═══ DATA TO EXAMINE

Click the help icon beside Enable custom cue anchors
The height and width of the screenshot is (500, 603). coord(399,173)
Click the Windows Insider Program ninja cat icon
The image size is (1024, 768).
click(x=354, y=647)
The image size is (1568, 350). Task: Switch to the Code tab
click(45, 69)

══════

• [EXERCISE OBJECTIVE]
Extract every line from the one containing "The image size is (1568, 350)." to the end of the entries, including both of those lines, exactly as given and with nothing added.

• [ANSWER AREA]
The image size is (1568, 350). Task: Switch to the Code tab
click(45, 69)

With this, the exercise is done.